石井竜也の世界

《LINK http://www.fmf.co.jp/ (ふくしまFM)》


NTT東日本福島支店 | i&i倶楽部プレゼンツ
「石井竜也トーキングコミュニケーション」
〜ちょっとおしゃれに話してみよう〜

 ○2000・11・17
 ○福島テルサ FTホール
 ○主催:NTT東日本福島支店 i&iクラブ事務局
 ○ナビゲート:佐藤加奈(ふくしまFMアナウンサー)


 第一声が「ふざけんなよ、このやろう!」、そして椅子に後ろ向きに座る。満場の笑いをとっての登場。この見事な掴み。瞬間で会場のお客さんの心を捉える。見事、天晴れ、拍手喝采、呵呵大笑、破顔一笑、抱腹絶倒。
 石井さんは人間というものをしっかり分かっておられる。だから共感できる。石井さんの隣にいるおじさん(私のこと)は目からうろこが三つぐらいボタリととれた。早速、勝手ながら尊敬する人のリストに加えさせていただいた。
 これからは追っかけのファンになろうかしら。

 


TALK術の巻
 ・他人の真似をしてもしょうがない。まず自分を知る旅からはじめる。
 ・最初の掴みが大事。
 ・天使にも影(陰)があるくらいだから、あまりくよくよしなさんな。

 「どうも、ふざけんなよ、このやろう〜」で登場。そして椅子に後ろ向きですわる。(会場爆)

 Talk術を)

 
Talk術ですか。自分の性格とよく相談した方がいいですよね。自分の性格と違うことで、例えば、あの人が話がうまいということで、その人の真似しようとしても、それは無理ですよ。性格、キャラクターが全然違うのに、不自然なことですよ。まじめな人が「ふざけんなよ、このやろう」って言ったら、「なんだこのやろう」っていうことになりますよ。
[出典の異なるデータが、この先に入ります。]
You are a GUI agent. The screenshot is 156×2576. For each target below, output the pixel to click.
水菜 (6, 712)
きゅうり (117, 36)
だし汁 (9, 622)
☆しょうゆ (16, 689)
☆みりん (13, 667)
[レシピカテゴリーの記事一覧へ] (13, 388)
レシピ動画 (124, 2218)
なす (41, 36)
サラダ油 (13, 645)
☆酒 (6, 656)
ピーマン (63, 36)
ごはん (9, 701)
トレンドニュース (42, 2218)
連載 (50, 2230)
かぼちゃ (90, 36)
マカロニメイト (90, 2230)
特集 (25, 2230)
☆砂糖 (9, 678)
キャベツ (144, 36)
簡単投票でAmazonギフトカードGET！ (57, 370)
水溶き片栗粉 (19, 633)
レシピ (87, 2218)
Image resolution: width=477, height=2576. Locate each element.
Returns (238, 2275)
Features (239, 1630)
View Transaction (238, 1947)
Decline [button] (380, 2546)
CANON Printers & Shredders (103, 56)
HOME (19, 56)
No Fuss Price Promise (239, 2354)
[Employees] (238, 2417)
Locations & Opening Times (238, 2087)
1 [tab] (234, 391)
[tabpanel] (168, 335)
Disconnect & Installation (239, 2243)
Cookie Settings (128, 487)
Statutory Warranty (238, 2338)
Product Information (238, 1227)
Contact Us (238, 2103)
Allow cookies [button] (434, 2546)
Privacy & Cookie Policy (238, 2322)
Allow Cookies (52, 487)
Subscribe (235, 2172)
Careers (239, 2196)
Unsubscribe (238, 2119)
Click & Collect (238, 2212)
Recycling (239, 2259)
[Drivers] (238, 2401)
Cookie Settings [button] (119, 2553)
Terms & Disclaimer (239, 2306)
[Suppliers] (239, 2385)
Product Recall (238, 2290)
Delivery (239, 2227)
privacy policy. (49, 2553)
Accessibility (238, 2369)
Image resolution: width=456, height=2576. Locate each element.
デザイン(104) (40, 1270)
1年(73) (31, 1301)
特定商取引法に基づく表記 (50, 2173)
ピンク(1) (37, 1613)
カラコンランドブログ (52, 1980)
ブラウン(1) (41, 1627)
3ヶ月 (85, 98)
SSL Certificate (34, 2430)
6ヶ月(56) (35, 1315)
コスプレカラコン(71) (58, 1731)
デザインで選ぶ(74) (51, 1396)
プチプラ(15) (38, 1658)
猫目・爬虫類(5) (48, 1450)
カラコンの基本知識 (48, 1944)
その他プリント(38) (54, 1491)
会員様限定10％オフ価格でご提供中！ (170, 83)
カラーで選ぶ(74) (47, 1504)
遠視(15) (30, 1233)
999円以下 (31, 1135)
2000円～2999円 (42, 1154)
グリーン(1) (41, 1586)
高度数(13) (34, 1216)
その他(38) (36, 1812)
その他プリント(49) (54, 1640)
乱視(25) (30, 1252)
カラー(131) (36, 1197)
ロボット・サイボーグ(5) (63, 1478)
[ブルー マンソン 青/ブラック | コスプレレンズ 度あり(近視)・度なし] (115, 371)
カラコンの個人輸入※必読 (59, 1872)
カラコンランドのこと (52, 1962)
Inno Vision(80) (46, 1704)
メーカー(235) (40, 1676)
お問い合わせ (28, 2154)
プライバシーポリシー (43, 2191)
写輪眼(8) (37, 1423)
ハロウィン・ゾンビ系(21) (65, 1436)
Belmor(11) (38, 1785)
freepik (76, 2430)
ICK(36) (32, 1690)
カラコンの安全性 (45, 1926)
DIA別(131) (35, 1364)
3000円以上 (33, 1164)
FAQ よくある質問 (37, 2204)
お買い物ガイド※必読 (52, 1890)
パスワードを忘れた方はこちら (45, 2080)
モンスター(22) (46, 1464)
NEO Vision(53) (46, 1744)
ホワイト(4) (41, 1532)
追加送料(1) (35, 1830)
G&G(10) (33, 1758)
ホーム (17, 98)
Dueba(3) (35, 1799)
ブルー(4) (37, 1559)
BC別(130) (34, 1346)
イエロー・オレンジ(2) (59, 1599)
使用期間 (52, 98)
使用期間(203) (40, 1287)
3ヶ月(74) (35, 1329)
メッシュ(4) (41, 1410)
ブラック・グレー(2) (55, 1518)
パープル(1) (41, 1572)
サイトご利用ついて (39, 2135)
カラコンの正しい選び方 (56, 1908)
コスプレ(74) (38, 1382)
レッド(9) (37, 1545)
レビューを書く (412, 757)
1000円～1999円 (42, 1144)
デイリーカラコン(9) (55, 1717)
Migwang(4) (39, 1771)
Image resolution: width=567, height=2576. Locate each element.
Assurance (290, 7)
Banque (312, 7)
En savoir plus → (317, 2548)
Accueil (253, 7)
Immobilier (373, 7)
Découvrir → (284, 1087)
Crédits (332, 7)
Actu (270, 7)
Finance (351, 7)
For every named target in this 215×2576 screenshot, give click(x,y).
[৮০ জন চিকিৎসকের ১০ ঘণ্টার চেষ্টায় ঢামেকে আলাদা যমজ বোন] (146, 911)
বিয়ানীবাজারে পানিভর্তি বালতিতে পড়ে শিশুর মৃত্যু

キャラクターと相談して話したほうがいいんじゃないか。
 自分を最初に知ることが大事。他人に聞いてみることも一つの方法かもしれない。他人に自分はどう見えているか。本当のことは言わないかもしれないが、勇気を出して聞いてみる。歯に衣着せぬ意見と自分を照らして、だったらこういうキャラクターでいってみようとか、まず自分を知ったほうがいいかもしれない。まず自分を知る旅から始めた方がいいかもしれない。
 
 (後ろにある福島に到着してから描いていただいた二枚の絵の意味するものは何ですか)

 題名は、「天使の影(陰)」とつけました。天使というと明るく、ほんわかしていて、夢があって、なんかロマンチックで、でも彼らが太陽を受けて立つときっと影(陰)は絶対ある。天使に影(陰)があるくらいだから、生きている我々に影(陰)があっても不思議ではない。いいことばかりではない。どこかで、いつかはしくじるときもある。その時は落ち込まずに、ニコニコしていたほうがよいんじゃないのかなあ。天使に影(陰)があるくらいだから。
 深いでしょう。とてもこんな男から出る言葉とは思えないでしょう(爆)。これがコミュニケーションというんですよ。最初が大事ですよ。最初でしくじっちゃうと難しい。最初の掴みが大事。

 

エンターテナー魂の巻
 
・エンターテナー魂とは、言葉のおしゃれである
 ・言葉の余裕は人間の価値
 ・微妙な言い回しは錯覚を生む
 

 
(石井竜也流エンターテナーとは)

 言葉は喋れた方がいいですよね。喋れない人はいい詩を書けないと思う。口下手とか口数が多いとかの問題ではなく、選ぶ言葉がうまい。
 例えば「そのネクタイ似合わないわよ」と言った瞬間にその人の価値は下がる。それは自分の意見をストレートに言っただけのことですよ。ちょっときつい人なら誰でも言えること。言い方を「そのネクタイも似合うけど、こっちの方が似合うわよ」と言ったとたんにその人の価値はぐーんと上がる。それは、女の価値ではなく、「人間の価値」なんですよ。その人の余裕ですよ。言い方一つの問題ですよ。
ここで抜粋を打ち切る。